When doing a dihedral scan, what we're doing is fixing this dihedral at a given value, optimising the geometry to calculate the potential energy on the system, rotating the dihedral by a small amount, and repeating. We then return the potential energy vs. dihedral angle at the end, to plot the potential energy landscape (is this a correct term?) of the dihedral.

I know from looking at the structure that the dihedral I'm after is D(2,4,5,10), where the numbers are the atom indices in our input structure. When I look in the output file, psi4_optimise.out, I can look for the value of this dihedral angle in the final optimisation step, and I see:

Coordinate      Previous         Force          Change          New
...
D(2,4,5,10)     153.95468       -0.00000       -0.00160     153.95308

Giving us an optimised dihedral value of 153.95308 once the program has converged.

This is our starting point. Since I want to do a 360 degree scan at 10 degree intervals, I write a simple function to start indexing at 150 and work it's way all around, back to 140, where the scan will finish:

def define_angles(psi=0):
    angles = np.arange(0, 360, 10) - 170
    idx = np.where(angles == int(psi))[0][0]
    return(np.concatenate([angles[idx:], angles[:idx]]))

This is just generating a list from -170 to 180, and then deciding to start from our chosen psi value by cutting the original list at that point and rearranging it.

The actual implementation of the dihedral scan will look something like this:

dih_range = define_angles(150)

for psi in dih_range:
    geometric_keywords = {
      'coordsys' : 'tric',
      'constraints' : {
      'set' : [{'type'    : 'dihedral',
                'indices' : [1, 3, 4, 13],
                'value'   : psi }]
      }
    }
    E = optimize('scf', engine='geometric', optimizer_keywords=geometric_keywords)
    out = f"CHA.{psi}.xyz"
    print(psi, E)
    PES_C.append((psi, E))
    molecule.save_xyz_file(out,1)

And voila - provided I haven't done anything horribly wrong, we have successfully done our dihedral scan!
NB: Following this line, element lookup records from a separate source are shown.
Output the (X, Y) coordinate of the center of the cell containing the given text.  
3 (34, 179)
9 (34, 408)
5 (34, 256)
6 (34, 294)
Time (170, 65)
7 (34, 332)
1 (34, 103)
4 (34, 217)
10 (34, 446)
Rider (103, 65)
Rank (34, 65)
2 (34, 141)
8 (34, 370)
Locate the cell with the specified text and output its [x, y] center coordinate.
  1. this is the time-independent form of the equation; there's also a time-dependent form, given as: $\left[ -\frac{\hbar^2}{2m} \nabla^2 + V(\mathbf{r}) \right] \Psi(\mathbf{r}) = E \Psi(\mathbf{r})$ 

  2. conda install openbabel -c conda-forge 

  3. If you want to write out the pdb with openbabel so that you can visualise it using something like VMD, run openbabel -:"CC(=O)OC1CCCCC1" -opdb -O CHA.pdb --gen3d 

  4. In fact, maybe you should write a descriptor, as I sometimes got errors parsing the file in later steps with psi4 which would simply skip the blank line. 

Tags: qm psi4